Le maintien de la mesure apparaissant justifié au regard des critères de l’article L3222-5-1 du Code de la santé publique, son renouvellement sera autorisé.
PAR CES MOTIFS
Statuant en chambre du conseil par décision susceptible d’appel,
Autorisons le maintien de la mesure d’isolement de Monsieur [I] [Q],
Indiquons que cette mesure, qui fait l’objet de sa première décision de maintien, si elle se poursuit et fait l’objet d’un nouveau renouvellement après 48 heures, devra faire l’objet d’une nouvelle saisine du juge par l’établissement d’accueil au plus tard le 25 mars 2026 à 2 heures 32,
Rappelons que la présente ordonnance est susceptible d’appel devant le premier président de la cour d’appel de Versailles, ou son délégué, dans un délai de 24 heures à compter de sa notification. Le ministère public peut interjeter appel dans le même délai. La déclaration d’appel motivée est transmise par tout moyen au greffe de la cour d’appel de Versailles, qui en avise sur-le-champ le greffe du tribunal judiciaire.

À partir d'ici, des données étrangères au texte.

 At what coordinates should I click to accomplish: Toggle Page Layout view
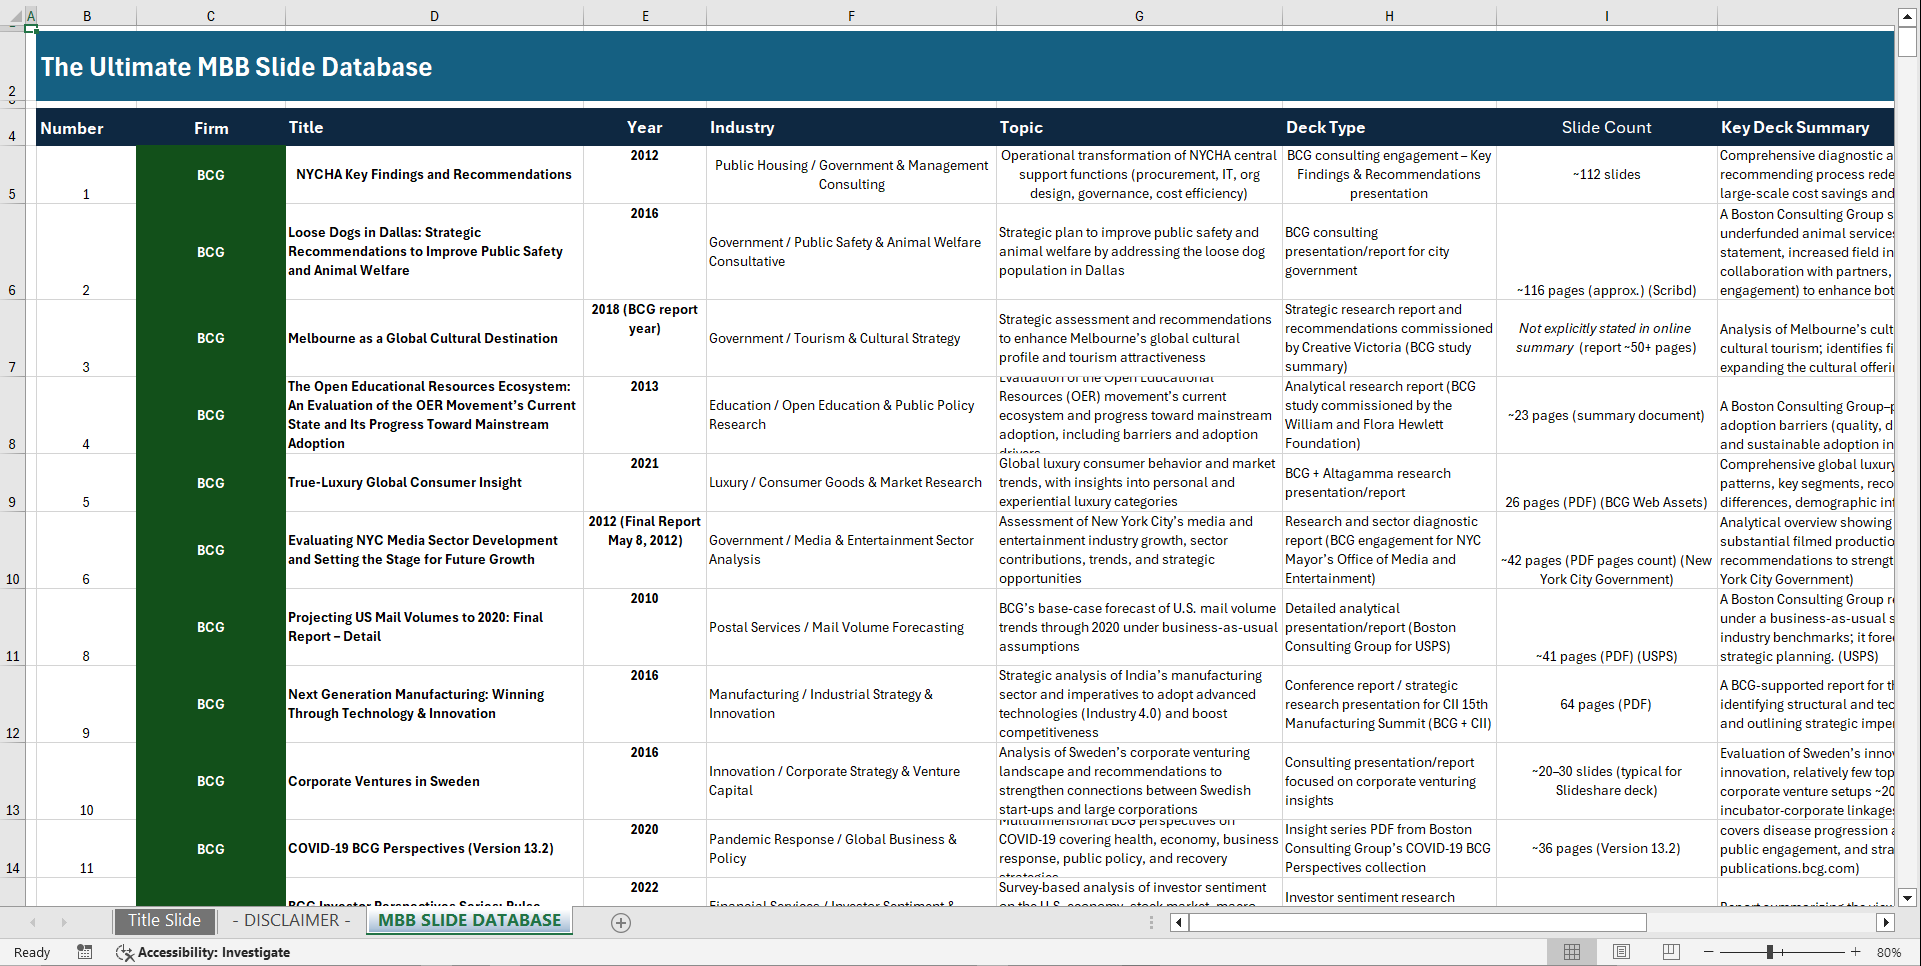(1620, 951)
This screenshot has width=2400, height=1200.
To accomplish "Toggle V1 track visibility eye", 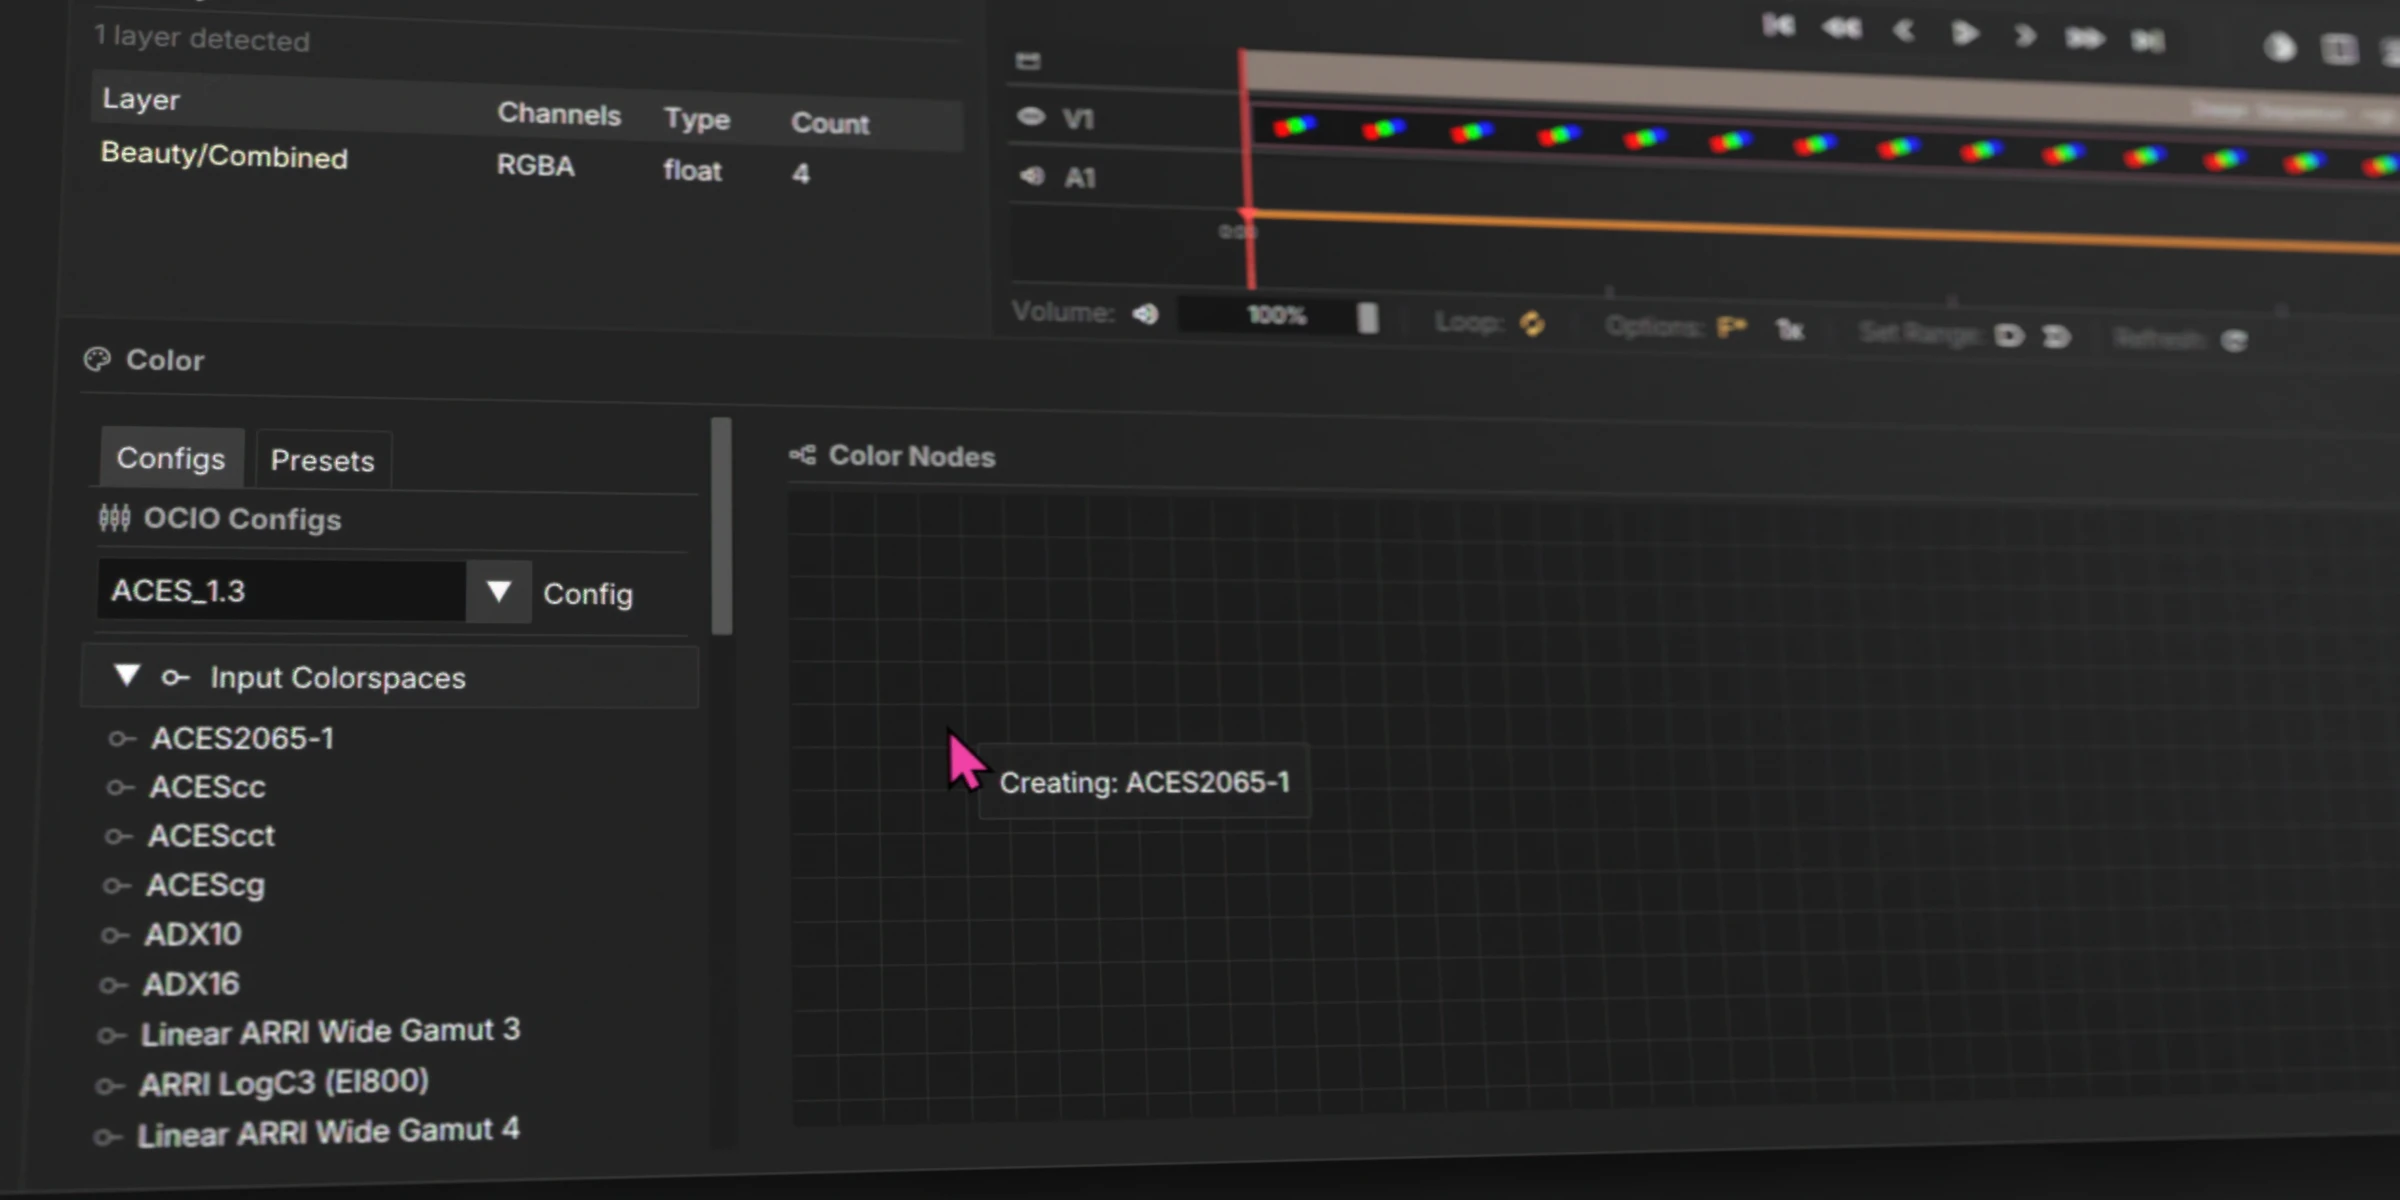I will coord(1031,117).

Adresse : Monsieur le premier président – Cour d’appel de Versailles – [Adresse 3] (télécopie : [XXXXXXXX01] – téléphone : [XXXXXXXX02] et [XXXXXXXX03] ).
Prononcée par mise à disposition au greffe le 20 mars 2026 à 10 heures par Raphaële ECHÉ, Vice-présidente, qui signe la minute de la présente décision.
Le président
Cour d’Appel de VERSAILLES NOTIFICATION
TRIBUNAL
JUDICIAIRE Le magistrat statuant en application du code de la santé publique
DE VERSAILLES
à
■
Monsieur [I] [Q]
personne hospitalisée au CENTRE HOSPITALIER [Etablissement 1]
N° dossier : N° RG 26/00586 – N° Portalis DB22-W-B7K-T3GC
Objet : Notification d’une ordonnance relative à une mesure d’isolement
Une décision de maintien de la mesure d’isolement a été rendue le 20 mars 2026 par Raphaële ECHE, au tribunal judiciaire de Versailles statuant en application du code de la santé publique .
Je vous rappelle qu’en vertu de l’article R. 3211-42 du code de la Santé Publique vous disposez d’un délai d’appel contre la présente décision de 24 heures à compter de la date de la présente notification. Cet appel est à interjeter par tout moyen auprès du greffe de la Cour d’Appel de Versailles.
Versailles, le 20 mars 2026
Le Greffier
RÉCÉPISSÉ A RETOURNER IMPÉRATIVEMENT
PAR E-MAIL AU GREFFE DU JUGE DES LIBERTÉS ET DE LA DÉTENTION
La personne hospitalisée : Monsieur [I] [Q]
reconnaît avoir reçu notification et copie de l’ordonnance
de maintien de la mesure d’isolement
date et heure de remise de l’ordonnance :
le :
Signature de la personne hospitaliséeCour d’appel de Versailles
Tribunal judiciaire de Versailles
Dossier N° RG 26/00586 – N° Portalis DB22-W-B7K-T3GC
NOTIFICATION AU PROCUREUR DE LA REPUBLIQUE
Avis de la présente ordonnance a été donné à M. le procureur de la République le 20 Mars 2026 à _____ h _____
Le greffier,
Nous, _________________________________________, procureur de la République près le tribunal juiciaire de Versailles, déclarons interjeter appel de la présente ordonnance et saisir M. le premier président de la cour d’appel de Versailles afin de donner un effet suspensif à cette ordonnance.
Le _____________________ à______ heures______
Le procureur de la République,
Nous, ______________________________________, procureur de la République près le tribunal judiciaire de Versailles, déclarons ne pas nous opposer à la mise à exécution de la présente ordonnance.
Le _____________________ à______ heures______
Le procureur de la République
Nous, _____________________________, greffier, constatons le___________ à ____ h _____,
que M. Le procureur de la République ne s’est pas opposé à la mise à exécution de la présente ordonnance.